Target pointing data:
+ + +

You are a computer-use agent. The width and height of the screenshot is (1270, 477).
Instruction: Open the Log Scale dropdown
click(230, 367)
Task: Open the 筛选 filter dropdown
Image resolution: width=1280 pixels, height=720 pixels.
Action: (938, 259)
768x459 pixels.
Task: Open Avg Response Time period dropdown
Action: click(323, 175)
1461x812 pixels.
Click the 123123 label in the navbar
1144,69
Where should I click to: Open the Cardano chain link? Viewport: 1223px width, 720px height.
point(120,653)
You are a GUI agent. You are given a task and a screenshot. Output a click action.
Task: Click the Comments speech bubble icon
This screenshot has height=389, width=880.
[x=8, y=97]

+ + +

# Required work
Format every line of the records as a JSON list of strings, one string per line, leaving out blank lines.

# Written reply
[
  "You are a computer-use agent. The width and height of the screenshot is (1270, 477).",
  "Instruction: Open the Log Scale dropdown",
  "click(230, 367)",
  "Task: Open the 筛选 filter dropdown",
  "Image resolution: width=1280 pixels, height=720 pixels.",
  "Action: (938, 259)",
  "768x459 pixels.",
  "Task: Open Avg Response Time period dropdown",
  "Action: click(323, 175)",
  "1461x812 pixels.",
  "Click the 123123 label in the navbar",
  "1144,69",
  "Where should I click to: Open the Cardano chain link? Viewport: 1223px width, 720px height.",
  "point(120,653)",
  "You are a GUI agent. You are given a task and a screenshot. Output a click action.",
  "Task: Click the Comments speech bubble icon",
  "This screenshot has height=389, width=880.",
  "[x=8, y=97]"
]